At this point, the rock can turn semi-liquid, resulting in partial melting. It is believed that decompression melting is what creates the ocean crust beneath oceanic ridges, and continental rift valleys on the continents of Africa and Europe.
7. Heat Transfer
This is another process of magma formation that begins with preexisting magma. When it enters into cold crust and begins to cool, it transfers its heat energy into the surrounding crust. When there is a repeated occurrence of this kind of intrusion, there may be sufficient buildup of heat to raise the geothermal gradient and cause the surrounding rocks to melt and form new magma.
Rhyolitic magma can be formed this way by basaltic magma penetrating into and transferring heat into the rock of different mineral composition. This mechanism can also occur in the ocean crust and along continental rift valleys.
8. Flux Melting
This process of magma formation occurs where there is sufficient presence of water or carbon dioxide deep in the earth to lower the melting temperature of the rock. With a lower melting temperature, rock can begin to partially melt and begin forming magma.

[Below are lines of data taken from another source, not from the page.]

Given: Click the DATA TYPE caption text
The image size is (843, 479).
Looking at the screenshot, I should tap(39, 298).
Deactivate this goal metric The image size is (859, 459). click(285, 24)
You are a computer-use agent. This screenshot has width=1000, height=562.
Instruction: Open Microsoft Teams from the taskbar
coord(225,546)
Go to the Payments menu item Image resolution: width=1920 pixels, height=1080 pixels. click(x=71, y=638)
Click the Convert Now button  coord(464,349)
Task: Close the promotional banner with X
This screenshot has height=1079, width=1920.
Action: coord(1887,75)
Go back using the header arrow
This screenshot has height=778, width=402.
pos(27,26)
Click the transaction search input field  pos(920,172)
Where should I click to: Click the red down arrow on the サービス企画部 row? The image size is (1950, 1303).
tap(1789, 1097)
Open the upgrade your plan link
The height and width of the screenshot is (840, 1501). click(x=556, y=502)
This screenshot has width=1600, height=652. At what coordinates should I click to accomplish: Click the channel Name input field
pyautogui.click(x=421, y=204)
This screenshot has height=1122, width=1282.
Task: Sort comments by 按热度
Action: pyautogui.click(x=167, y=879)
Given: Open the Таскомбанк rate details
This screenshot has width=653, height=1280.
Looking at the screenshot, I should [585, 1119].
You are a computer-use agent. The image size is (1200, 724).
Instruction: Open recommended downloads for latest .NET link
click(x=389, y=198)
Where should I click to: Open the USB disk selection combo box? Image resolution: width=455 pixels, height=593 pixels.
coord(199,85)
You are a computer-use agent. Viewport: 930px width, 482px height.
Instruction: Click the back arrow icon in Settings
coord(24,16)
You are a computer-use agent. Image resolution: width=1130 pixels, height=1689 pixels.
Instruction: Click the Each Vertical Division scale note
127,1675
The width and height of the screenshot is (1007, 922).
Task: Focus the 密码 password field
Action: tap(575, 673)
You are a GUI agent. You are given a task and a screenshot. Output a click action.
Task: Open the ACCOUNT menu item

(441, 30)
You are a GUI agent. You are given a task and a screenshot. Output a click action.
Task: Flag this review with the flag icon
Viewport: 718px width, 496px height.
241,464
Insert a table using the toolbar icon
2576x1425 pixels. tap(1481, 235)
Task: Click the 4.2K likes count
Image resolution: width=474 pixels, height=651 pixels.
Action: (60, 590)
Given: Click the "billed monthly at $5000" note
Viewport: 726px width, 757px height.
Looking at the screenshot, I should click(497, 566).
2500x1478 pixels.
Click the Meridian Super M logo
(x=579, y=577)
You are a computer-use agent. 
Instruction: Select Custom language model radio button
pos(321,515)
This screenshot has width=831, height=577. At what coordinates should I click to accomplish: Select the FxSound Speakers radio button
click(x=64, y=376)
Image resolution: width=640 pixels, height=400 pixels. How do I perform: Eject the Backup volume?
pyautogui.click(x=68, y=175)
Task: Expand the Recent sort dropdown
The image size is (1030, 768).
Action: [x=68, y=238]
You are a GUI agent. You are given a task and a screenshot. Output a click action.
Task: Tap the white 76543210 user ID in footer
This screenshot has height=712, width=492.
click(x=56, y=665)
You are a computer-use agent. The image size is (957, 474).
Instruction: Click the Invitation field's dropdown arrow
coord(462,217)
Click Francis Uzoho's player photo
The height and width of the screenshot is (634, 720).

This process takes place in subduction zones on the ocean floor, where plates are headed downward. At these points, water may penetrate into the mantle, causing its melting temperature to lower and cause partial melts. Once these partial melts rise to the surface, it then forms igneous and volcanic rocks. This commonly occurs with basaltic magma, hence the abundance of such rocks on ocean floors.
9. Lava
When magma finally erupts on to the surface, it is then referred to as lava. As mentioned, viscosity has a strong influence on how the lava will flow when it erupts. When it has low viscosity, it can flow for great distances, leaving behind a gentle slope up to its eruption point.
This lava eventually stops and cools to form volcanic rocks like basalt, rhyolite, and andesite. With high viscosity, the thick lava will pile high, building a high vent with little flow outward. Sometimes, the vent will even close over, creating a plug that may later cause a violent eruption due to temperature and pressure buildup beneath.
10. Plutons
Plutonic rocks, also called intrusive rocks, are usually found within magma chambers. This is where the magma never rises to erupt on to the surface, but rather becomes trapped within the crust, collects, and then cools slowly for tens of thousands of years or more. These rocks are eventually exposed through erosion.
They were named in the 18th century for the Roman god of the underworld. Plutons form coarse-grained igneous rocks like granite, gabbro, pegmatite, and quartz diorite. They are the most abundant type of rock on Earth and form the base of our continents and the roots of mountains like Cardinal Peak in Washington State and Mount Kinabalu in Malaysia.